What, then, are the Prime Minister's options? Of course, the most effective and most dramatic option is the invocation of Article 356 and putting the State Assembly under "suspended animation''. This option would, of course, have to be negotiated within the BJP, and Mr. Vajpayee would have to display the courage to defy the odds and to do the morally right thing; in other words, he will be called upon to give another demonstration of the kind of courage he challengingly boasted of to the Leader of Opposition during the POTO debate in the Joint Sitting of Parliament.

Short of invoking Article 356, the Prime Minister has an array of political and administrative options. He could consider appointing an experienced bureaucrat as the Governor because Sunder Singh Bhandari is hardly the man of experience or vision to provide a corrective to the Chief Minister.

Or, the Prime Minister can think appointing a BJP man as "commissar'' for Gujarat, who as a friend, fellow-party functionary and as an overseer could help the Chief Minister overcome his lack of administrative experience. Someone like Bhairon Singh Shekhawat or Jagmohan.

Apart from these two options, there are a few cost free moves the Prime Minister can make during his Gujarat visit next week. He has to find innovative ways and means of signalling to the people in and out of Gujarat that he does not endorse the Chief Minister's "divisive agenda".

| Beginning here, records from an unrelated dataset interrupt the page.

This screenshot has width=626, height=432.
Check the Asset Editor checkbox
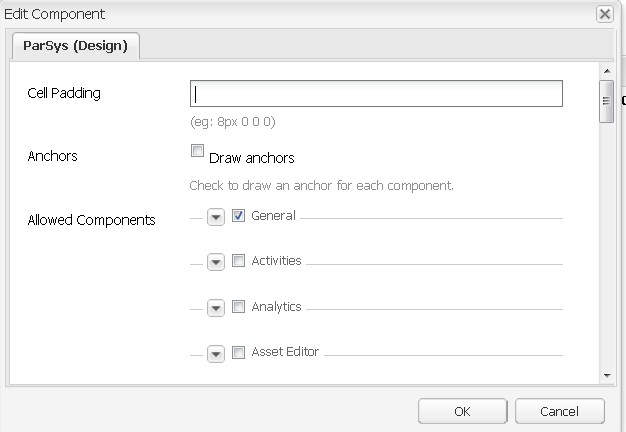click(x=238, y=352)
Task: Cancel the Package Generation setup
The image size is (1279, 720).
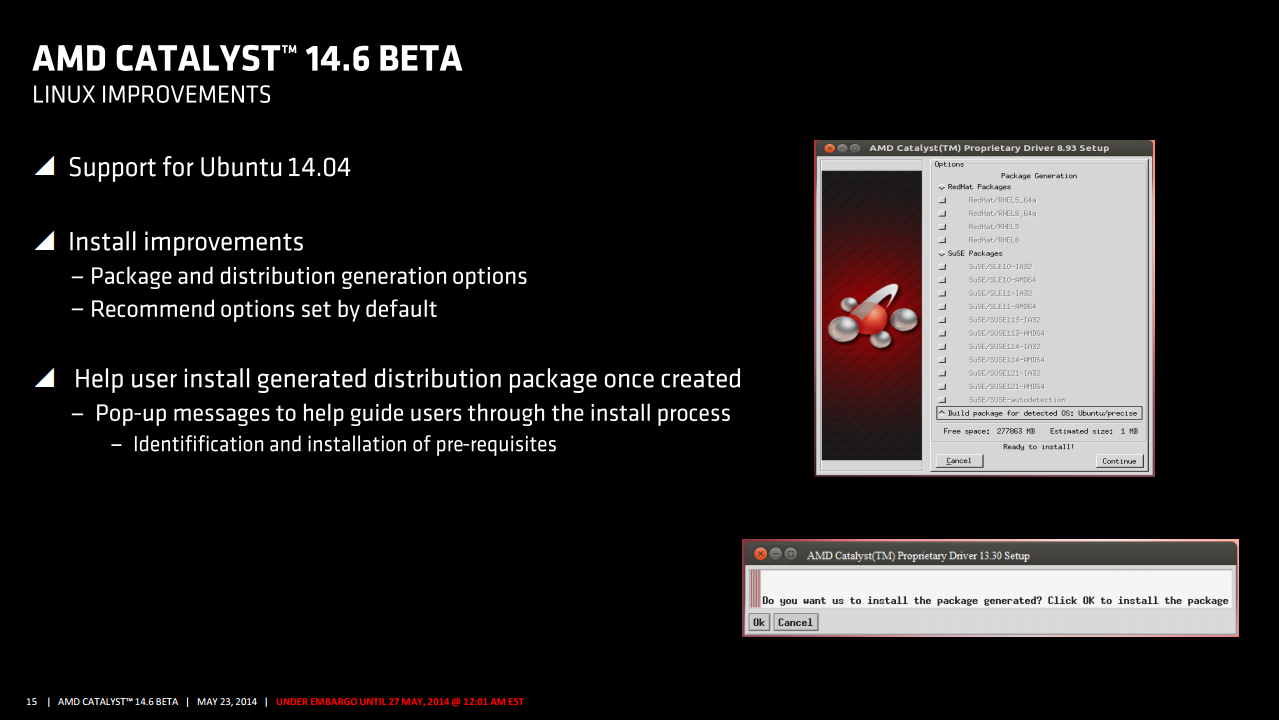Action: coord(959,461)
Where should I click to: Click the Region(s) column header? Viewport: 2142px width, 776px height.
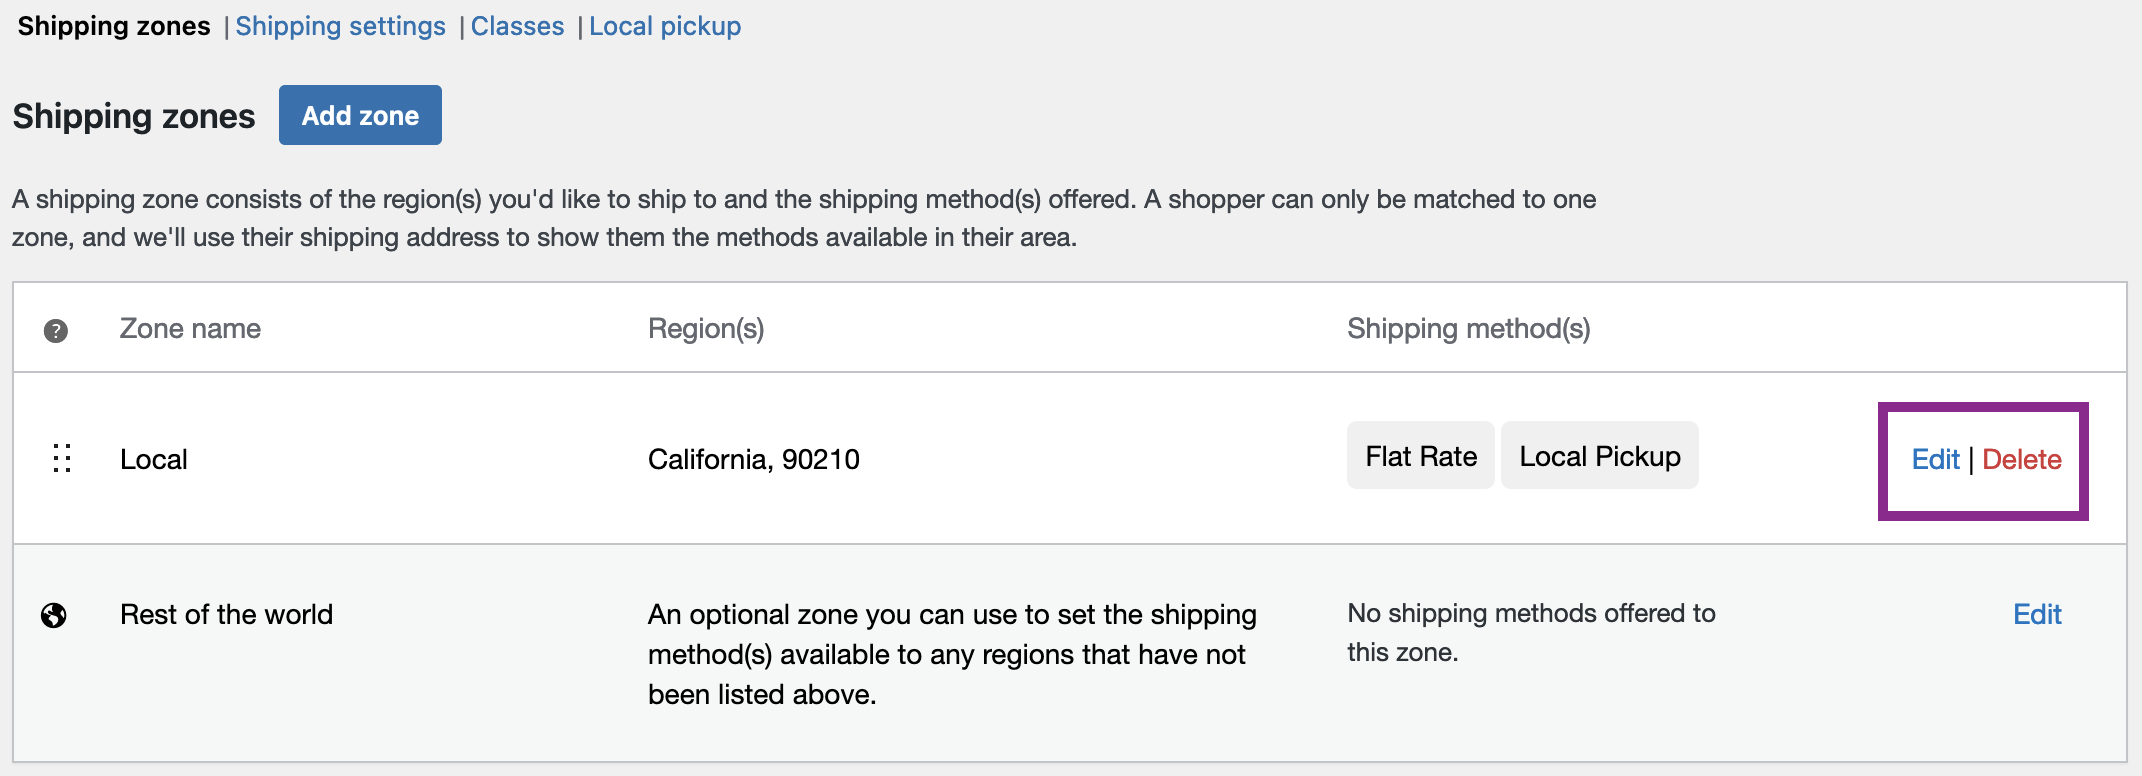coord(705,329)
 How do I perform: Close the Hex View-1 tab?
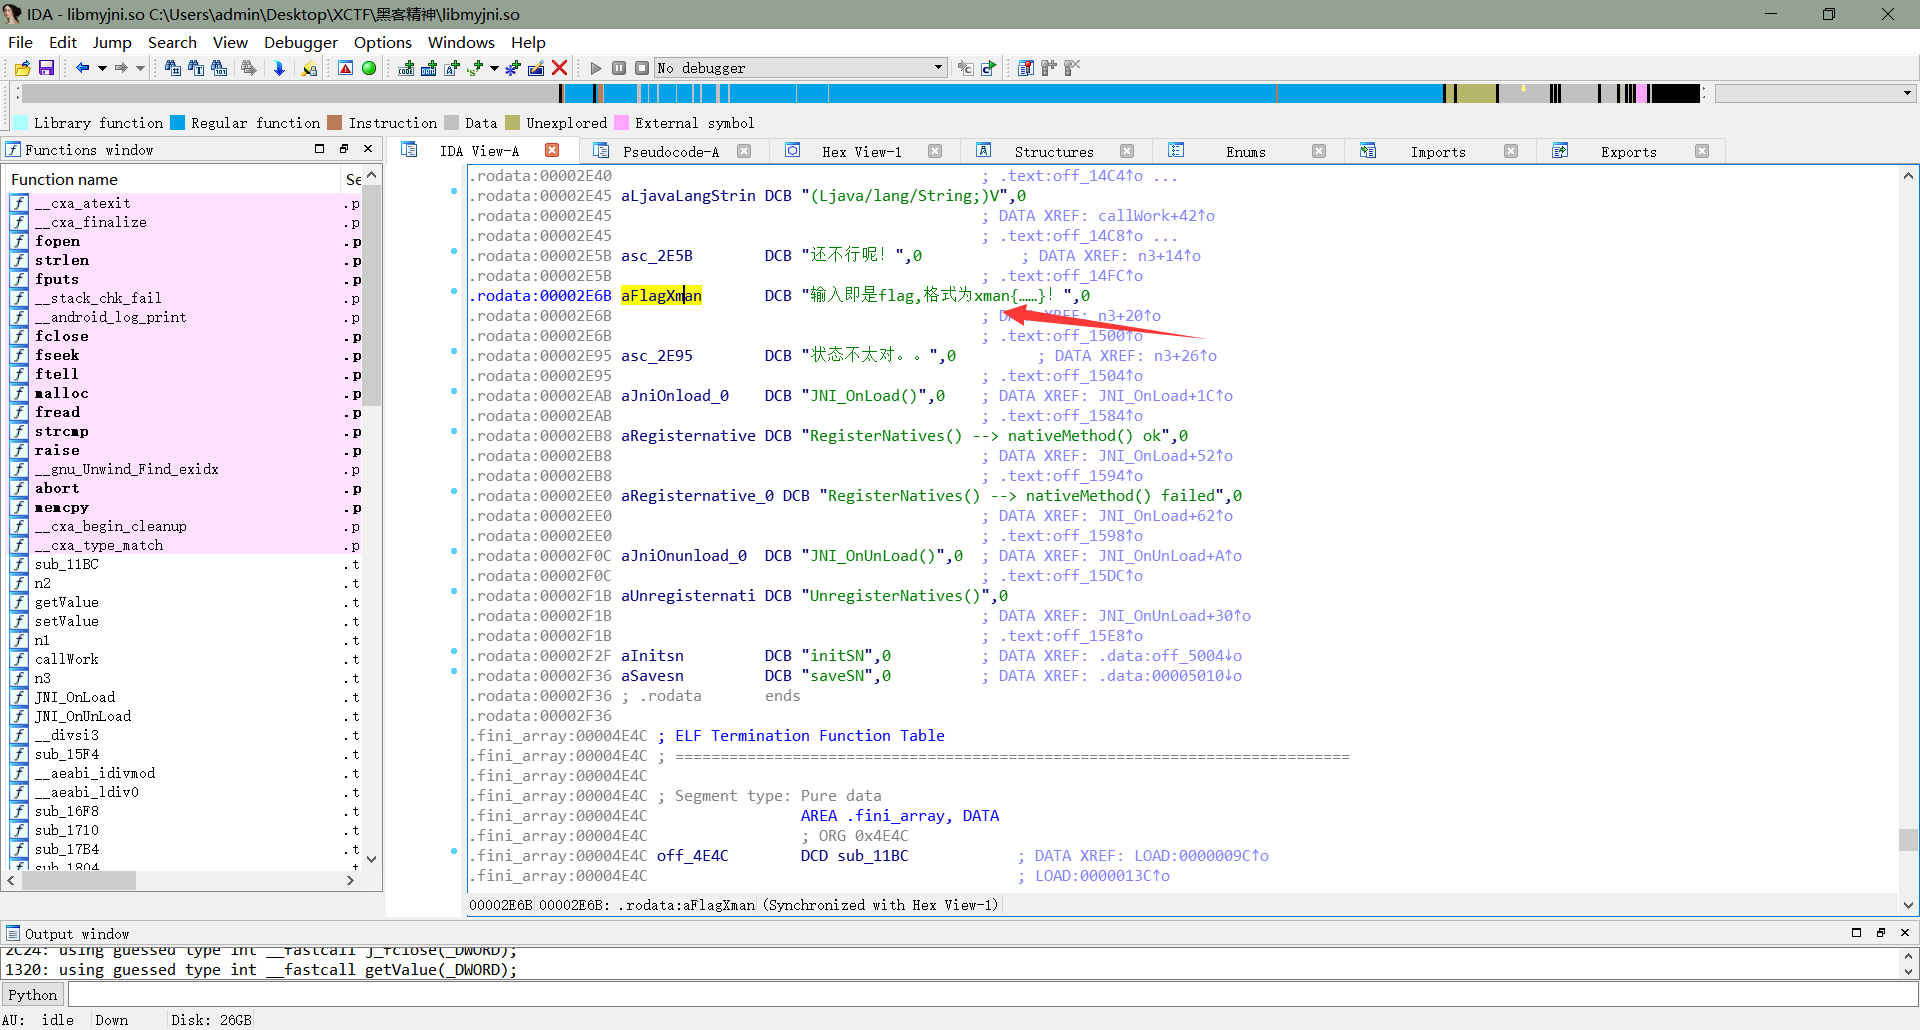click(x=935, y=152)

First, he must have a one-to-one meeting with Justice M. Kadri of the Gujarat High Court. The Prime Minister must be seen by the citizens as constitutionally and emotionally empathizing with a judge who has been hassled by the mobs. Such an encounter would be much bigger than the symbolism involved.

Second, Mr. Vajpayee must have a meeting, without the presence of the Chief Minister, with the five IPS officers who were recently transferred by the Chief Minister, allegedly because they refused to go slow against the VHP men.

The Prime Minister has to understand for himself from these all-India officers the nature of difficulty they have faced in doing their constitutional duty; and, these officers — like the rest of the IPS fraternity — need to know whether they have the sympathy, if not the protection, of the Prime Minister if they are being victimised.

Third and foremost, Mr. Vajpayee must visit the Shah Alam relief camp, by far the biggest and which is teeming with minorities.

Again, he would have to visit the camp without being accompanied by the Chief Minister, and has to hear for himself the kind of insecurity a section of citizens is living with.